Reputation: 850
I've got a file with some utf-8 characters. Loaded it into a dataframe (with encoding explicitly set to utf-8) and now trying to write it out to a csv. I keep getting a UnicodeEncodeError, and I'm not sure why. I've set encoding='utf-8'
(also tried encoding='utf8'
) and I still get it, with reference to 'ascii' codec.
One clue is I don't get the issue when testing this on a Windows machine, but I do get it on an Ubuntu machine.
I've tried upgrading pandas from 0.25 -> 1.0 and it makes no difference.
Note also that this is being used within Django.
df.to_csv(f, index=False, line_terminator='\\n', encoding='utf-8')

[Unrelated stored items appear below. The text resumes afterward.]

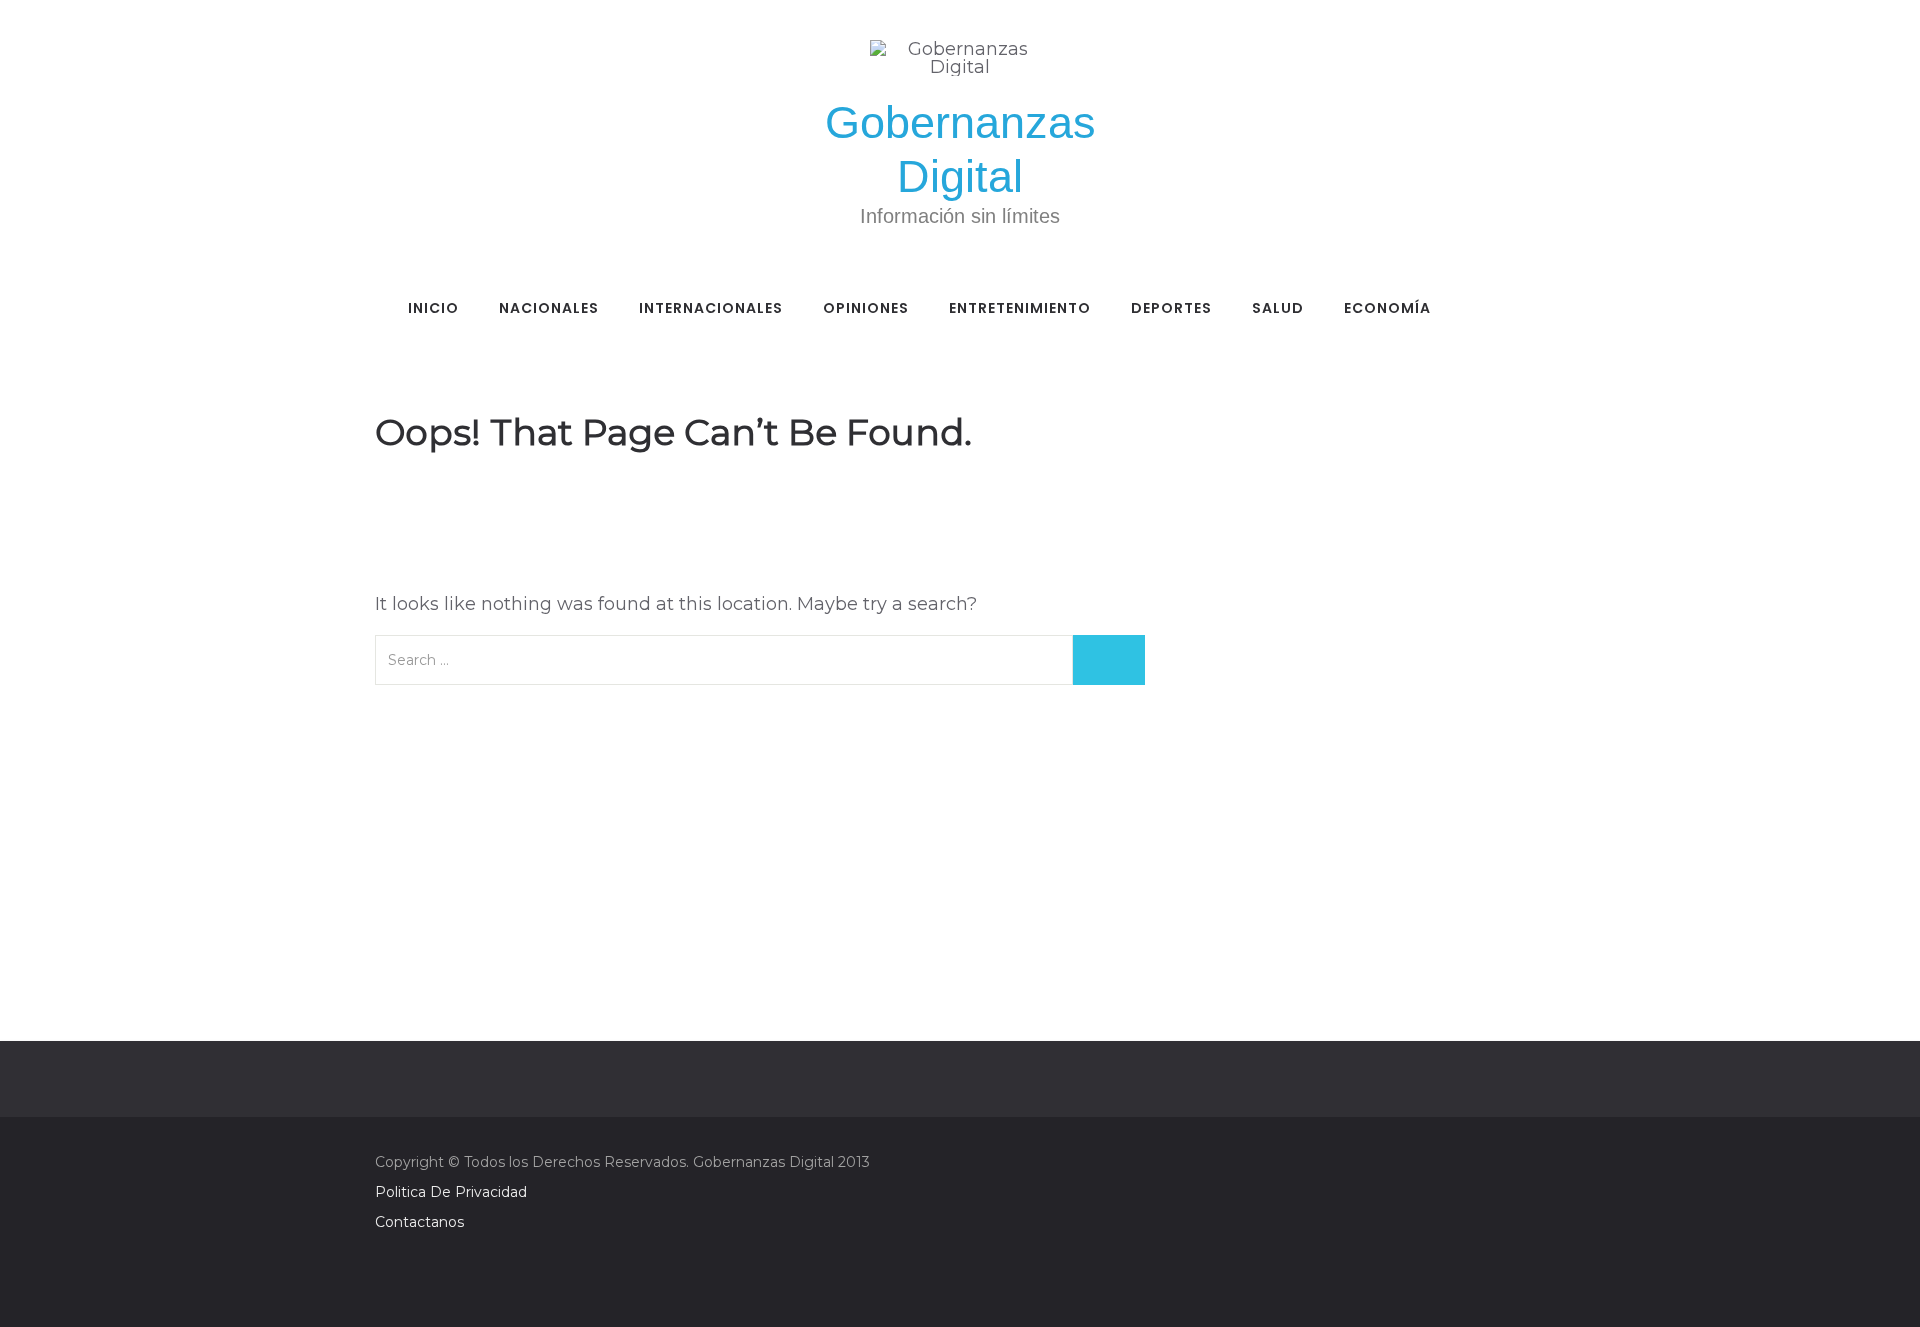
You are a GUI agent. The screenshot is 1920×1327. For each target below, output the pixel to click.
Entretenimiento (1020, 308)
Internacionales (711, 308)
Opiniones (866, 308)
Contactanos (419, 1222)
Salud (1278, 308)
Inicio (433, 308)
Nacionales (549, 308)
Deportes (1171, 308)
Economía (1387, 308)
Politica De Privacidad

File "/home/webapp/.virtualenvs/django/lib/python3.6/site-packages/pandas/core/generic.py", line 3203, in to_csv
formatter.save()
File "/home/webapp/.virtualenvs/django/lib/python3.6/site-packages/pandas/io/formats/csvs.py", line 204, in save
self._save()
File "/home/webapp/.virtualenvs/django/lib/python3.6/site-packages/pandas/io/formats/csvs.py", line 323, in _save
self._save_chunk(start_i, end_i)
File "/home/webapp/.virtualenvs/django/lib/python3.6/site-packages/pandas/io/formats/csvs.py", line 354, in _save_chunk
libwriters.write_csv_rows(self.data, ix, self.nlevels, self.cols, self.writer)
File "pandas/_libs/writers.pyx", line 65, in pandas._libs.writers.write_csv_rows
UnicodeEncodeError: 'ascii' codec can't encode character '\\xc7' in position 67: ordinal not in range(128)
Upvotes: 0
Views: 329
Reputation: 850
Part of the problem, it turns out, stems from an issue with Apache/mod_wsgi where it defaults to ANSI preferred encoding. I found a good discussion and solution here. The fix involves setting the system's default encoding to UTF-8, a la something like this in the Apache conf file:
WSGIDaemonProcess my-django-site lang='en_US.UTF-8' locale='en_US.UTF-8'
I'm still not sure why the encoding parameter of to_csv() doesn't override the defaults.
Upvotes: 1